EXERCISE DESCRIPTION:
Count how many lines in the items below contain the string "Where", and reply with only that number.

________________

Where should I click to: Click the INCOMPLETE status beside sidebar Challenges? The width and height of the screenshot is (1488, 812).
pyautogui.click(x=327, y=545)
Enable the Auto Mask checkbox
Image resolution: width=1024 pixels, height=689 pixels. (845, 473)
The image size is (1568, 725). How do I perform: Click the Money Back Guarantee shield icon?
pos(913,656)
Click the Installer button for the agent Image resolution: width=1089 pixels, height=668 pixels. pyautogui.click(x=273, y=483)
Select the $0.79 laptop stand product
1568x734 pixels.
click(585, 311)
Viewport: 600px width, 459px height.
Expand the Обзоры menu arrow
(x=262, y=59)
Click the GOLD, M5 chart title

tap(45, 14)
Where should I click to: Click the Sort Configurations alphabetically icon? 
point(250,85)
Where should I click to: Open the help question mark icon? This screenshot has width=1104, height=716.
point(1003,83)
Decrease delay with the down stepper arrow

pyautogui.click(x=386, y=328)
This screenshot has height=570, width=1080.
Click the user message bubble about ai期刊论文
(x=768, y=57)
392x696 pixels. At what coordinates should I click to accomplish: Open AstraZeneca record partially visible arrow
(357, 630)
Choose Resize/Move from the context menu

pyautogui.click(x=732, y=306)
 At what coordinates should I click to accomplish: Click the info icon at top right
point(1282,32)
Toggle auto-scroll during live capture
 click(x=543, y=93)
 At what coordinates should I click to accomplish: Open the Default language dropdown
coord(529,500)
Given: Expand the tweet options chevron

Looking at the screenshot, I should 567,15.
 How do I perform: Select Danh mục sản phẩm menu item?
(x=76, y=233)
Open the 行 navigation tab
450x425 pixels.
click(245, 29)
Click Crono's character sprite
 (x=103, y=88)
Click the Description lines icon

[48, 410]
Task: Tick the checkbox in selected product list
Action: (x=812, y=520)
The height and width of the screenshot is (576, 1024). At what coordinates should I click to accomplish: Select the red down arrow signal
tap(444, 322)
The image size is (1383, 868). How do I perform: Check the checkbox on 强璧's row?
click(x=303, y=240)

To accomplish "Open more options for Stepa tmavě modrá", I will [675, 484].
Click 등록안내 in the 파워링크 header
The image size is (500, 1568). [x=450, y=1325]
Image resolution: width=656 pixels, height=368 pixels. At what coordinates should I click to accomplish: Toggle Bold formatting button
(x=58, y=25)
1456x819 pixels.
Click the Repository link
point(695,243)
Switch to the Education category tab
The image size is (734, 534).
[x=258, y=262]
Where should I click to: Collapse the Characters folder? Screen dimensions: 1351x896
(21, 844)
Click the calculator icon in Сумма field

________________

EXERCISE RESULT:
4